Gambian womens' Batik workshop is a huge success
Written by Learning Links Europe   
Friday, 06 February 2009 14:58
The first students of the Learning Links Europe funded Tie and Dye Batik Workshop in The Gambia have graduated this month. Through the charity Gardens for The Gambia, a UK-based charity which provides funds directly to a team in The Gambia for the provision of wells and irrigation systems, the year-long programme helped local Gambian women perfect the intricate art of Batik.

Gambian headmaster, Ismaila Sisay, comments: “The women have mastered the Batik technique and are now ready to become self-sufficient. They are each hoping to use their new talents to start their own small projects, helping them become independent and attract an income.

“We are very grateful for the support offered by Learning Links Europe, it is a delight to see that the team's commitment to training and up-skilling people stretches across the globe as far as The Gambia. Its help has made a huge difference to many lives.”

The charity's classroom and the development of its wells provide children in The Gambia the opportunity to learn to skills of sustainable agriculture. The vegetables they grow provide school dinner for the poorest children in school who would otherwise have nothing to eat all day, the surplus produce is sold and stationary and educational equipment is bought with the profit.

Learning Links Europe chief executive Anthony Mason explains more: “This is an exceptional charity, it combines education with on-the-ground support and is focussed on self-sufficiency and sustainability. It's an honour to be supporting such a worthwhile project.”
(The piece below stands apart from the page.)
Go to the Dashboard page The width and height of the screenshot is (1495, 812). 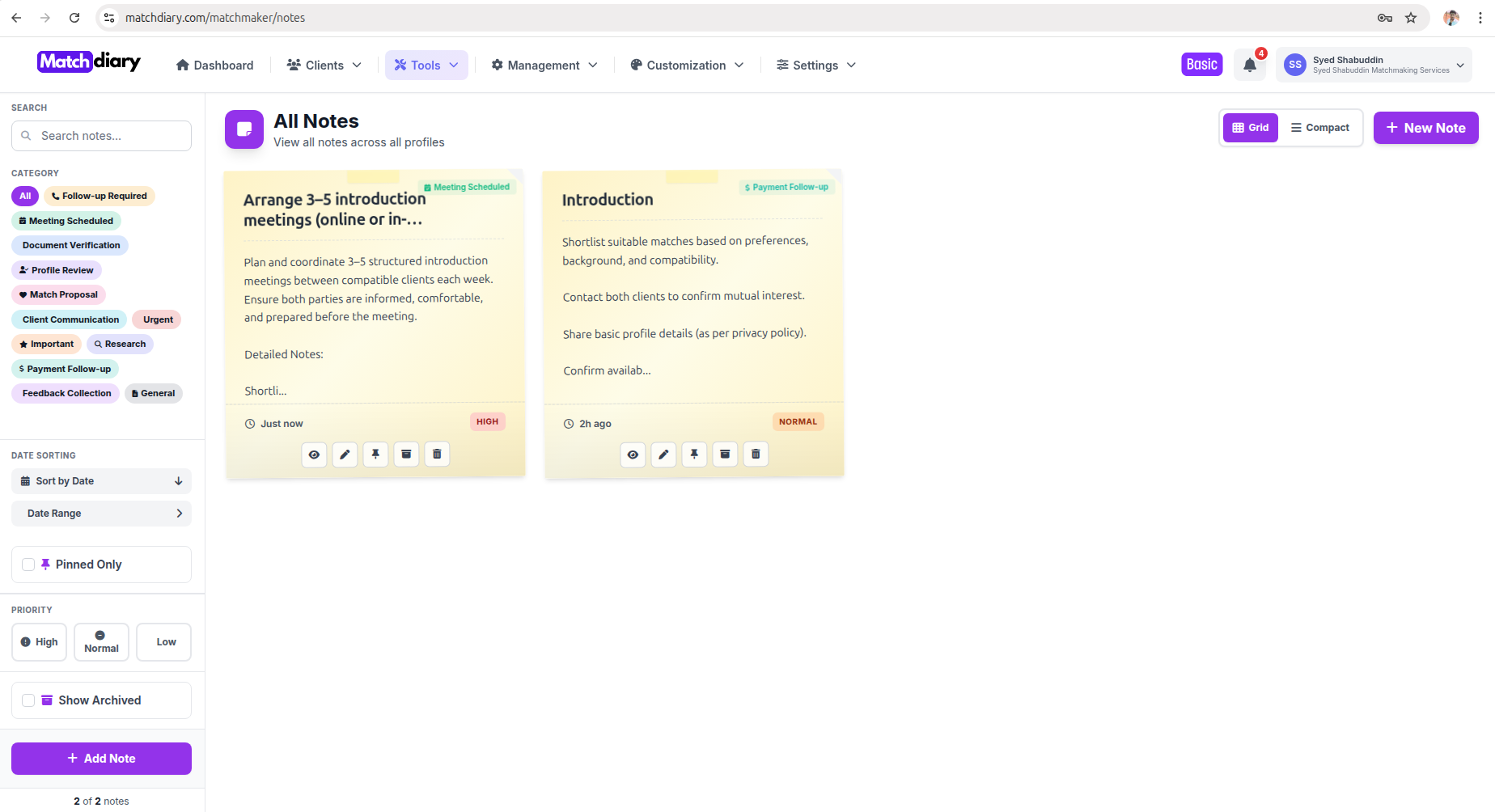[214, 66]
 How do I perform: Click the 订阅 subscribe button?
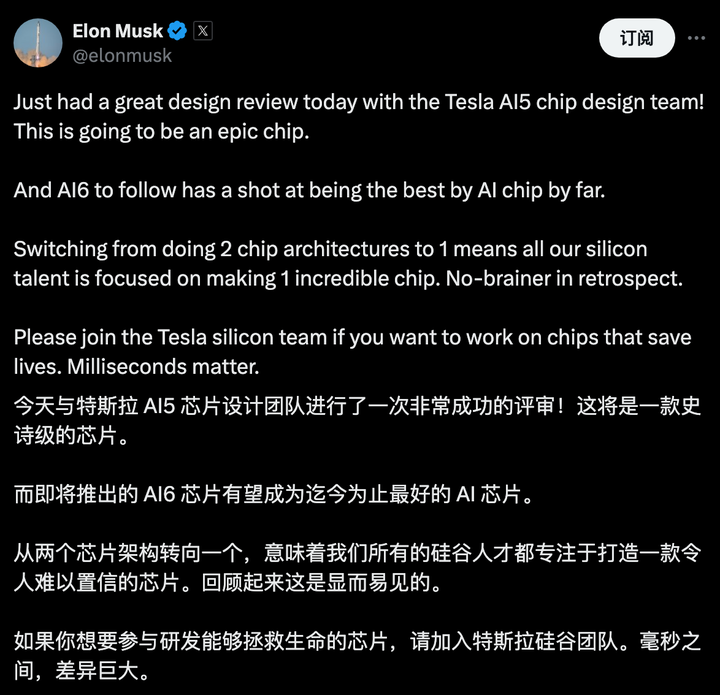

Ismaila Sisay explains more about the charity: “The gardens are planted rather like an English allotment. They grow all sorts of vegetables and salad vegetables. Usually the school also plants an orchard of citrus trees and walnut trees. Often pupils from the senior class of these primary schools will be made responsible for the health of their particular tree. They fence it to protect it from straying animals and they water it every day from the well.

“The wells are deliberately low technology, low budget. Basically they are circular holes dug down to the water table by hired well diggers. Usually we have to go down to about 16m. When the soil is very dry then the well has to be lined with concrete pipes. To keep the children safe a small wall is built around the well, and a rope and bucket is provided. Once the well is on stream then the headmaster of the school and the school committee are responsible for its maintenance.

“Each well costs an average of only £300 to dig. For this small sum a very poor school in one of the most impoverished countries in Africa is given a chance to feed the children and grow a cash crop. For some schools the experience has been transformational.”